INSTRUCTIONS FOR THE TASK — Pick up the passage on generative scene networks, which comes before the items, and continue it from its final sentence.

FIG. 2 illustrates an example computing architecture for a system implementing generative scene networks, in accordance with one or more implementations. For explanatory purposes, the computing architecture is described as being provided by the server 120, such as by a processor and/or memory of the server 120; however, the computing architecture may be implemented by any other electronic devices, such as the electronic device 110. Not all of the depicted components may be used in all implementations, however, and one or more implementations may include additional or different components than those shown in the figure. Variations in the arrangement and type of the components may be made without departing from the spirit or scope of the claims as set forth herein. Additional components, different components, or fewer components may be provided.

As illustrated, the server 120 includes training data 210 for training a machine learning model such as a generative scene network (GSN). In an example, the server 120 may utilize one or more machine learning algorithms that use training data 210 for training a GSN 220. GSN 220 may be implemented, for example, as a neural network having layers that each include nodes having associated weights and/or biases that can be adjusted during the training of the GSN 220.

Training data 210 may include two-dimensional inputs (e.g., images or portions of images), three-dimensional training inputs (e.g., depth maps or sensor data), and/or desired (e.g., training) outputs corresponding to the training inputs. As examples, the training data 210 may include input training data such as data from the VizDoom and Active Vision Datasets and/or images from a dataset such as the CelebA dataset, or any other suitable image dataset.

FIG. 3 illustrates a schematic diagram of a GSN that generates one or more images for one or more input points and/or one more camera poses, in accordance with one or more implementations. In the example of FIG. 3, GSN 220 includes a global generator 300 and a locally conditioned radiance field 302. As shown, the GSN 220 may also include a renderer 304. However, in one or more implementations, the renderer 304 may be implemented separately from the GSN 220.

As shown, the global generator 300 (e.g., also referred to herein as g, or go) may be configured to generate a grid (e.g., a 2D grid) of latent codes (e.g., also referred to herein as W), such as local latent codes. For example, the global generator 300 may receive a global latent code (e.g., also referred to herein as z), and generate the grid of latent codes based on the global latent code. In one or more implementations, each of the local latent codes is configured, by the global generator 300, to be used for locally conditioning a radiance field.

RECORD EXTRACTS —
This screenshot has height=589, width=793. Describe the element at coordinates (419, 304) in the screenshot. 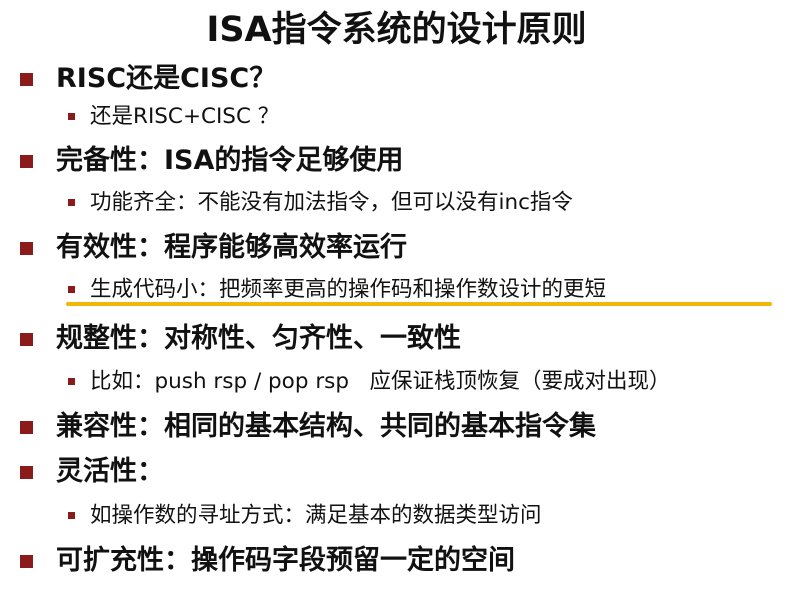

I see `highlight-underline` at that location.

* * *

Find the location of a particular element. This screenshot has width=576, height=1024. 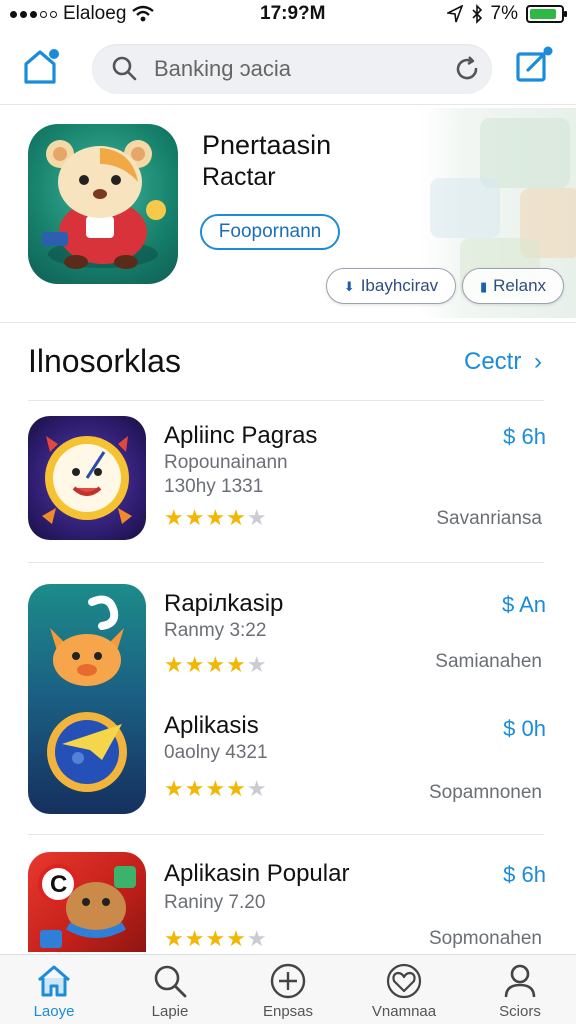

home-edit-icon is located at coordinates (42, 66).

RESULT OF THE TASK —
The locally conditioned radiance field 302 (e.g., also referred to herein as f or fa) is configured to receive one or more input points (e.g., one or more points in three-dimensional space) as an input. The locally conditioned radiance field 302 may also receive, as inputs, one or more camera poses and one or more camera parameters (e.g., camera intrinsic parameters). The locally conditioned radiance field 302 may be configured, using the inputs, to be locally conditioned on a vector (e.g., w or w_i,j) sampled at a discrete location (e.g., (i,j)) from the grid of latent codes (e.g., using bi-linear sampling). In one or more implementations, the location (i,j) may be naturally given by the projection of the 3D input point p on the zx-plane (e.g., in an implementation in which they axis points up, or vertically, such as in alignment with a gravitational direction).

In one or more implementations, a scene may be generated with a generative scene network, and an image of the generated scene may be rendered based on the scene and an input viewpoint (e.g., the camera pose, which is also referred to herein as T[R, t]). In one or more implementations, generating the scene may include generating, with the locally conditioned radiance field 302, for each of a plurality of points in three-dimensional space, an occupancy (σ) and an appearance vector (a). As shown in FIG. 3, the occupancy and the appearance vector can be provided from the locally conditioned radiance field 302 to a renderer 304 (e.g., a volume renderer). Rendering the image (e.g., which is also referred to herein as {circumflex over (x)}) may include evaluating, for each of the plurality of points in three-dimensional space, the occupancy and the appearance vector at multiple locations along a ray (r) that extends between that point in three-dimensional space and the input viewpoint (e.g., where each pixel in the resulting image {circumflex over (x)} corresponds to a ray, and the color, c, of pixel/ray r is obtained by approximating an integral, as described in further detail hereinafter in connection with Equation (1)). The input viewpoint may include a viewpoint location (e.g., an x, y, and/or z location in three-dimensional space), and a viewpoint orientation (e.g., an angle from the viewpoint location to the point in space).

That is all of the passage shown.